Older visitors want a very different experience than younger visitors. Demographics should be broken down by age, gender and in today’s word gender-orientation, cultural desires and needs, distance to be traveled, economic groups.
No tourism destination can be all things to all people. Success is defined by matching your tourism offering to the correct demographic group.
-Do not depend on any one form of marketing: Learn to use social media. Social media is a great tool for some demographic groups. It is an error to lump all forms of social media together.
Social media has many forms and these forms experience their own market lifecycle. For example, some forms of social media that were in vogue with the under 25 crowd only a few years ago, are now barely considered relevant by members of that generation today.
Using social media then means being on top of the current trends and knowing which group not only reads social media, but also perhaps more importantly permits social media to influence its decision-making and believes social media.
-Do not forget to use word of mouth. Word-of-mouth is an effective tool especially when one is marketing to a more educated and upscale market. Although it is slower in reaching vast quantities of potential clients, as a tool it can be highly effective.
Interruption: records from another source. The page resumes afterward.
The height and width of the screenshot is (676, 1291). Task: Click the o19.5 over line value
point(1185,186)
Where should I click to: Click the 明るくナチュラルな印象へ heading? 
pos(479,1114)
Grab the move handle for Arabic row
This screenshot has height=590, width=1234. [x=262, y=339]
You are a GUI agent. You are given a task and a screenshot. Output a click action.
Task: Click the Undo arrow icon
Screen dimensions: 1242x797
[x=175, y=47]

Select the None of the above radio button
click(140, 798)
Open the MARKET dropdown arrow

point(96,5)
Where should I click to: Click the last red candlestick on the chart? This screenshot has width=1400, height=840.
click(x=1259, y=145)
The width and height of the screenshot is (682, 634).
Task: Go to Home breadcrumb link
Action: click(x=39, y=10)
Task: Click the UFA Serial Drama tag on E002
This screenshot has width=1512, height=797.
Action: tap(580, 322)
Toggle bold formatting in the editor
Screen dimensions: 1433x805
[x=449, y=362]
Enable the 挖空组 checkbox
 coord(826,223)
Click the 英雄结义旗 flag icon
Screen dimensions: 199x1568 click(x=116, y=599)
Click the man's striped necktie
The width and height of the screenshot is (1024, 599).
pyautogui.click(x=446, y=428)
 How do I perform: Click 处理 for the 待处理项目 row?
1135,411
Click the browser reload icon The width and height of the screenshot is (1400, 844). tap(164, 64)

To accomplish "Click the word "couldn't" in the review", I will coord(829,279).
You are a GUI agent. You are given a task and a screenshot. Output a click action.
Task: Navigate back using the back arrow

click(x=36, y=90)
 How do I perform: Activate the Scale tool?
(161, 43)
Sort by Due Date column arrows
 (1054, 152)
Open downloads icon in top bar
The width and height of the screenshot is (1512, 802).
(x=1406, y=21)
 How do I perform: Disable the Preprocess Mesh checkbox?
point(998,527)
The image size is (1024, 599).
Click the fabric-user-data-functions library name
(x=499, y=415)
Word-of-mouth marketing is not simply a haphazard phenomenon.
In fact it is estimated that the great majority of products are purchased because someone has told them about it. The best word-of-mouth advertising is based on a clear plan.
Here are some word-of-mouth tips to consider and remember word-of-mouth requires out of the box thinking and lots of creativity:
1.It is free and therefore we can see word-of-mouth marketing as a great leveler especially for small business that do not have a large advertising budget.
2.To get your narrative into the public realm make sure that you live your story. For example, if one of the things that you want people to talk about is your excellent customer service, then be sure to provide excellent service. The goal is to have a brand or narrative and then live the narrative.
3.Give your customers the sense that they are part of you; that the narrative belongs as much to them as it does to you. You can accomplish this goal by giving people the sense that they are "insiders" and part of your business family.
To do this you have to ask your clients their opinions and then report their answers back to them. If customers want to see a change, then acknowledge their communication and demonstrate that what they say matters.
4.Meet with some of your customers. Invite them to face-to-face conversations with your senior management; let them know that they are on the same team as you.
5.Listen more and talk less. The more you listen the more others will talk about you. Getting customer feedback in an unobtrusive and polite way shows that you care and the hospitality industry is nothing without caring.
-Compete against yourself and not against your colleagues. Good marketing is not negative marketing. Using negative marketing may work in political campaigns, but rarely if ever works in tourism.
The best marketing is when you are able to demonstrate to the public that your great offering has now become even better. That means you have to know what your offerings are and what "better" means to your public.
-You have to be open to get business. All many stores especially in smaller communities have irregular hours. Good marketing makes no sense if you cannot get to a person.
The same is true of large companies that put people on hold for long periods of time, have telephone call centers where the people working do not speak the local language or give the impression that it is only a job. If you are not available then your marketing efforts cannot succeed.
– Looks and the way your personnel act do matter. How you interact with the public does matter. That means that personnel must look and speak in a professional way. No customer judges your tourism business on what you say your represent but rather what the customer observes about you.
Tourism is all about good service and the best marketing comes about when we do what we say we do, and allow people to live our collective dreams.